=== Section Start ===

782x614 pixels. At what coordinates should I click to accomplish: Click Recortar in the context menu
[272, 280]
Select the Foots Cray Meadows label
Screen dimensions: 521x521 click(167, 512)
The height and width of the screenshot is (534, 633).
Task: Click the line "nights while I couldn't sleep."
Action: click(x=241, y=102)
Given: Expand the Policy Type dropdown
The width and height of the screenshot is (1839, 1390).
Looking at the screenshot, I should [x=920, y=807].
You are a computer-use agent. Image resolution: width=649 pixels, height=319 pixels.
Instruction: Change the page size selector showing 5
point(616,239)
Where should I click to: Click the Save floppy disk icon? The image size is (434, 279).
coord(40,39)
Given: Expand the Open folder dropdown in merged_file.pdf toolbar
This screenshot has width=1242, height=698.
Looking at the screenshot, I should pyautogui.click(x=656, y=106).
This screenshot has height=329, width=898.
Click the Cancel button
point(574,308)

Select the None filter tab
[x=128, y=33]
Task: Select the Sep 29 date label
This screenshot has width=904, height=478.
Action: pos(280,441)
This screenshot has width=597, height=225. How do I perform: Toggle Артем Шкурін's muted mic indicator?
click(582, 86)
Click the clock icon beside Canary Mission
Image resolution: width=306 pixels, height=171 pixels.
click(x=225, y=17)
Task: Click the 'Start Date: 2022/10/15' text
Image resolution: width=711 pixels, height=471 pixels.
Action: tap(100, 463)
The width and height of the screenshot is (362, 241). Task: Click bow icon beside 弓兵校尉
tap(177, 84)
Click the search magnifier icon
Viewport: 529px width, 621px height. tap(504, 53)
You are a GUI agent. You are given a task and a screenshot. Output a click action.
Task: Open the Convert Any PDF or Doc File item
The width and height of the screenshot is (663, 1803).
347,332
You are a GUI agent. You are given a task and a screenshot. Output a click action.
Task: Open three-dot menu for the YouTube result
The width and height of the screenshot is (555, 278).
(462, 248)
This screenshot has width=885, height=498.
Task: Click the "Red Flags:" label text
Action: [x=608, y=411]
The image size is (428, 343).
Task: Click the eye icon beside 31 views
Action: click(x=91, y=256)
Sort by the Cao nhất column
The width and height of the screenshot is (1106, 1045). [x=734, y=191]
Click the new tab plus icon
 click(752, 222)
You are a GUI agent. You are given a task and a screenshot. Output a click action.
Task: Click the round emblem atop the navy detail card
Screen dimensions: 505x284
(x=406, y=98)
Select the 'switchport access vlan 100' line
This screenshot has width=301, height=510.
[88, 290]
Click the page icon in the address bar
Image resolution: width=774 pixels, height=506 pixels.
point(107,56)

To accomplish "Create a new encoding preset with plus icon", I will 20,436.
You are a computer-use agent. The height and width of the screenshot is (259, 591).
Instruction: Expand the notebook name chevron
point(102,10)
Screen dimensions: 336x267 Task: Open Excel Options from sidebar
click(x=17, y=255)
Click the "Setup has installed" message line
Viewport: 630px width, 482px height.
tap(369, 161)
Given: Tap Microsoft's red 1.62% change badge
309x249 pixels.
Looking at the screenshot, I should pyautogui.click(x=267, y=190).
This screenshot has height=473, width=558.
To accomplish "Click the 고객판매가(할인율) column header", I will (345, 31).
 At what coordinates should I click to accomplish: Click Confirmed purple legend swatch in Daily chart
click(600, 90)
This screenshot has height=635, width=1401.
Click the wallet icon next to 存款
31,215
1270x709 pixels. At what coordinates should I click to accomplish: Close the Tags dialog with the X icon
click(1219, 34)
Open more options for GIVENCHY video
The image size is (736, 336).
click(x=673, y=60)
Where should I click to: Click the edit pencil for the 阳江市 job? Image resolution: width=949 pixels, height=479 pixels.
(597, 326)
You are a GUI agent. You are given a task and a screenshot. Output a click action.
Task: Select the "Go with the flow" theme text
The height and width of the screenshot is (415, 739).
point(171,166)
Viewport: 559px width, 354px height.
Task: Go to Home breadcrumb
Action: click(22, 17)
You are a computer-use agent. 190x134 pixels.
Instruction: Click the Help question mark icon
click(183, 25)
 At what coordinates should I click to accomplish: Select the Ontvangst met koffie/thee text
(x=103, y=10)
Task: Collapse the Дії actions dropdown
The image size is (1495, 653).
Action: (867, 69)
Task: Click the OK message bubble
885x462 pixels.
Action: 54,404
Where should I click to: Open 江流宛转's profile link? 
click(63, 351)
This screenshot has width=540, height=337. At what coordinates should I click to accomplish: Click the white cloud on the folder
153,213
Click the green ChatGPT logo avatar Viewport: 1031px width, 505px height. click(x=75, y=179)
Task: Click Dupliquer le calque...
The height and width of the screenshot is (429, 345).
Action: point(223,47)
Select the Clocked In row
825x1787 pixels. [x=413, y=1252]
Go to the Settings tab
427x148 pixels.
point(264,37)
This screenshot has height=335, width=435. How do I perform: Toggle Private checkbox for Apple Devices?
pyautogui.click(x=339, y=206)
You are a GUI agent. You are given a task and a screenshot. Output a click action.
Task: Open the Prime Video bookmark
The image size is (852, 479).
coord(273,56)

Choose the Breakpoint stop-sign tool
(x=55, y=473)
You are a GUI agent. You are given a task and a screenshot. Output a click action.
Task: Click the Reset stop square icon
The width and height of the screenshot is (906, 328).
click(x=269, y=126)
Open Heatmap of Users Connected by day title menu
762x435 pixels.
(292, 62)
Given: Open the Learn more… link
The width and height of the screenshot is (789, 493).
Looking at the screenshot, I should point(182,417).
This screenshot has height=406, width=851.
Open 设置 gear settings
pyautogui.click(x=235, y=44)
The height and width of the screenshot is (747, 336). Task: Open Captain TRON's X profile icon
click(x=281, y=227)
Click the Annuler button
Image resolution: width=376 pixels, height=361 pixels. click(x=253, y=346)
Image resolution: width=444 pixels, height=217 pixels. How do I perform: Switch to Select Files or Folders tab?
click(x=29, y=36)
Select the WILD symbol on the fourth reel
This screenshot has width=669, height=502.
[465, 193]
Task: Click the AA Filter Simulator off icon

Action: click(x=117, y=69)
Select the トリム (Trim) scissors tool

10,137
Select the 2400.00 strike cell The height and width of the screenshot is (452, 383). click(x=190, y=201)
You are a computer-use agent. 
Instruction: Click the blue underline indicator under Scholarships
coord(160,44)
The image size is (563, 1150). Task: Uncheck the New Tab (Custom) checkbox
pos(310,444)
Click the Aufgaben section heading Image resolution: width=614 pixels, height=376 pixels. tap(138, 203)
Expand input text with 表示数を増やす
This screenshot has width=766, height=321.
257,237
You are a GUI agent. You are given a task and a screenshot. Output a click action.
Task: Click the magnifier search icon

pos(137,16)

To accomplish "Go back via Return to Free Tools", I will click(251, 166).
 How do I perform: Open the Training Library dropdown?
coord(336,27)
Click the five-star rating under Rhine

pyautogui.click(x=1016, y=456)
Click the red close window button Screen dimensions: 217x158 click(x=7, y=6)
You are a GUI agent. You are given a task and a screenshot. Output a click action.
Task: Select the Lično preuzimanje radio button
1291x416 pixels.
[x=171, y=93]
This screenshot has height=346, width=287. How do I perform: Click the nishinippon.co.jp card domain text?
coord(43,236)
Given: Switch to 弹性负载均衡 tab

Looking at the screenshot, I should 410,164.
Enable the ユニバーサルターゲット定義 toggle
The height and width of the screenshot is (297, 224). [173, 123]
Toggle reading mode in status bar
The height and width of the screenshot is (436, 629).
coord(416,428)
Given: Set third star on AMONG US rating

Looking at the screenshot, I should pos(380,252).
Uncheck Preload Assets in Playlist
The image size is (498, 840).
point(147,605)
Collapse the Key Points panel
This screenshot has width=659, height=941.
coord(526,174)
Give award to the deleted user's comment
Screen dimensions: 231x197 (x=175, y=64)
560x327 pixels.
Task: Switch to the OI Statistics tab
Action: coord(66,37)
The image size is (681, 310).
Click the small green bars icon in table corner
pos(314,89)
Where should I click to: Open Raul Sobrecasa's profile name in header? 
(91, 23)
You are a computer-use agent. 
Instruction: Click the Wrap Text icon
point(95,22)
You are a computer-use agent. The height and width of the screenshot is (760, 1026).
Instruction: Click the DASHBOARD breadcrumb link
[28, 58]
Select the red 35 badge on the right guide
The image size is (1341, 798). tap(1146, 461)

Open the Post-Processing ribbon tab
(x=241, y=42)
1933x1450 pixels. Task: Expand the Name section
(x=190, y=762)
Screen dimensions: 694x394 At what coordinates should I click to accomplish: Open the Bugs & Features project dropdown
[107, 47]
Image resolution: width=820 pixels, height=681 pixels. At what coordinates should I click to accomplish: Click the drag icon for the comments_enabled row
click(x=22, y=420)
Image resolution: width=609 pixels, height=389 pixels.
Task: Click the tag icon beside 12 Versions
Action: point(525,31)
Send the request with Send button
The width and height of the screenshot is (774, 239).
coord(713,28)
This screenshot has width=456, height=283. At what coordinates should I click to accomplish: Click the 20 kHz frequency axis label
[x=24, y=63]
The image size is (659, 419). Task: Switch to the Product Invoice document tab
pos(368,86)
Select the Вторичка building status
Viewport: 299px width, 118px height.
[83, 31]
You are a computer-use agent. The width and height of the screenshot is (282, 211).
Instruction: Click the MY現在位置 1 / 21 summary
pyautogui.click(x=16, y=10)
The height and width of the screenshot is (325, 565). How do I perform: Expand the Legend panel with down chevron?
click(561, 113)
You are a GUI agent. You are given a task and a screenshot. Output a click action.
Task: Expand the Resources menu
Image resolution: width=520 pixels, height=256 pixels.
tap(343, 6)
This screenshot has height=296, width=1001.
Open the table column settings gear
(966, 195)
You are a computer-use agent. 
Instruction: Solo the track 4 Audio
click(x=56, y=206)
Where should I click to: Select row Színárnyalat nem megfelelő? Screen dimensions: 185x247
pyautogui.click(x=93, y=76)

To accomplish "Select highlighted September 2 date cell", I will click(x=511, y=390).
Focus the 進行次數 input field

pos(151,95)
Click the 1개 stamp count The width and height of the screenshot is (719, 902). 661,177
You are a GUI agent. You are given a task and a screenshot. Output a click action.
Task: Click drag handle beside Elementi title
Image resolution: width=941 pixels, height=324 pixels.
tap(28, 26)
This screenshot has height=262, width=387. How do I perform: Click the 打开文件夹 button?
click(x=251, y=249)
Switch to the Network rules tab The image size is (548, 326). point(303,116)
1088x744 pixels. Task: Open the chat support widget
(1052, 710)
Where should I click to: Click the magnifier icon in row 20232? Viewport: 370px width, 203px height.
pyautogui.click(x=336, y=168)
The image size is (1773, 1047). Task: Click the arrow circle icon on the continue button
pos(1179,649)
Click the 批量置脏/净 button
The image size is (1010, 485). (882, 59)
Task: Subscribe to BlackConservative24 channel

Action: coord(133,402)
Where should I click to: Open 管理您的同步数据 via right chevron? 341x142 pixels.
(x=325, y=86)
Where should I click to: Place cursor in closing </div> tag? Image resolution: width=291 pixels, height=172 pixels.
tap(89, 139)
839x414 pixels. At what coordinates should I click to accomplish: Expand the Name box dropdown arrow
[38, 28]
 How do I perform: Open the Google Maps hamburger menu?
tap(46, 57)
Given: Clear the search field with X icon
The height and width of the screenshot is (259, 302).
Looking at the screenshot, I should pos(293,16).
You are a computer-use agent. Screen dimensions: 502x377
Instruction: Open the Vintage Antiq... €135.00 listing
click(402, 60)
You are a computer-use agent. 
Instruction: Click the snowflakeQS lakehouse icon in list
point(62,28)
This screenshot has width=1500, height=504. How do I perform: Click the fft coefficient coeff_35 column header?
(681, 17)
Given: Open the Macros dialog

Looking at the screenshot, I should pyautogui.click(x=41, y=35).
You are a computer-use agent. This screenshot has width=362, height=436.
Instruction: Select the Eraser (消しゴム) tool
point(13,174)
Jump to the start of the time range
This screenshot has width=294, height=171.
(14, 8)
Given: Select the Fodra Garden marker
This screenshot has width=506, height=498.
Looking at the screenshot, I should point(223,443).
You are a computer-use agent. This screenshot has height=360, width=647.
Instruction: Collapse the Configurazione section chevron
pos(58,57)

=== Section End ===

#### WORK ORDER
Where a line of the records above holds the word "message", copy that line.

#### SOLUTION FOR THIS EXERCISE
Click the "Setup has installed" message line
Task: Click the OK message bubble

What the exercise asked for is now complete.